» **TRY IT**:
Every line with the word "computer" in it should be extracted from the data that follows.

BEGIN INFORMATION SUPPLIED

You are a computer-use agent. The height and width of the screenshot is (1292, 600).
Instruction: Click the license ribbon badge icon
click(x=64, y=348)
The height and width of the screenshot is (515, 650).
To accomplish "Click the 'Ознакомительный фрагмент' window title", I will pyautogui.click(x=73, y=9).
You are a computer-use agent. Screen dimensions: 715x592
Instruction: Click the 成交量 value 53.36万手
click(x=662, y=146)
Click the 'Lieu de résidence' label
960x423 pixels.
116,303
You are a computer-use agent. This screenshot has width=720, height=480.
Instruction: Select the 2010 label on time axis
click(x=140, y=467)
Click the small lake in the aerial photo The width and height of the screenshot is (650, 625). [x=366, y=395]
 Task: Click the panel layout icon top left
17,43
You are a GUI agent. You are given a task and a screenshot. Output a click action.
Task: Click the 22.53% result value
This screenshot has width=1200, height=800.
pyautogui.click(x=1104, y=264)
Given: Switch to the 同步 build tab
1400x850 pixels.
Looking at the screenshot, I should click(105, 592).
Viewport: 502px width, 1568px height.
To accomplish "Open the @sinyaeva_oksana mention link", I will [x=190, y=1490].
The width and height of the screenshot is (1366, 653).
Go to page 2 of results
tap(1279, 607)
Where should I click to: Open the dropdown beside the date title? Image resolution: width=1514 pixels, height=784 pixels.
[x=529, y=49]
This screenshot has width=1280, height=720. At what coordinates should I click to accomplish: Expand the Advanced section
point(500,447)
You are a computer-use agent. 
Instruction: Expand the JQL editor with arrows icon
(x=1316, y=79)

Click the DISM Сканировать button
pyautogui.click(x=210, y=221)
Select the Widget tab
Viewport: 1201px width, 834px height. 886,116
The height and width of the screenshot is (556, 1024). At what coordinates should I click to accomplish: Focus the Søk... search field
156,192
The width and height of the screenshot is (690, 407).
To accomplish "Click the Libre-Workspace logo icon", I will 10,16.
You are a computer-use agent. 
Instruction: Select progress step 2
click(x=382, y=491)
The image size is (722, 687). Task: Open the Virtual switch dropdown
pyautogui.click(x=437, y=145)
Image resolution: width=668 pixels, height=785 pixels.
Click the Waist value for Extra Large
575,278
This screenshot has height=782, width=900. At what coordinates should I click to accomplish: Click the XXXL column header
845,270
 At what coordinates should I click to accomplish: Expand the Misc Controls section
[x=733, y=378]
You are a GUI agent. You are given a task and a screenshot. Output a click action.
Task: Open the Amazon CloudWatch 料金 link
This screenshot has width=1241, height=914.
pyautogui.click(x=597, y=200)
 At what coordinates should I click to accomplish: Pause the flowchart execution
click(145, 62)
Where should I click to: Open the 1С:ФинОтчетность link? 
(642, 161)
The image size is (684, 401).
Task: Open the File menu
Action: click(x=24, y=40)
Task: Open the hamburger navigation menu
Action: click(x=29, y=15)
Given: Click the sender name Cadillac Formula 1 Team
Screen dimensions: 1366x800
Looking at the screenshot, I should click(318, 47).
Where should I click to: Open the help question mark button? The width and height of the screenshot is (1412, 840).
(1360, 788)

END INFORMATION SUPPLIED

» **RESPONSE TO THE TASK**:
You are a computer-use agent. The height and width of the screenshot is (1292, 600).
You are a computer-use agent. Screen dimensions: 715x592
You are a computer-use agent. This screenshot has width=720, height=480.
You are a computer-use agent. 
You are a computer-use agent. 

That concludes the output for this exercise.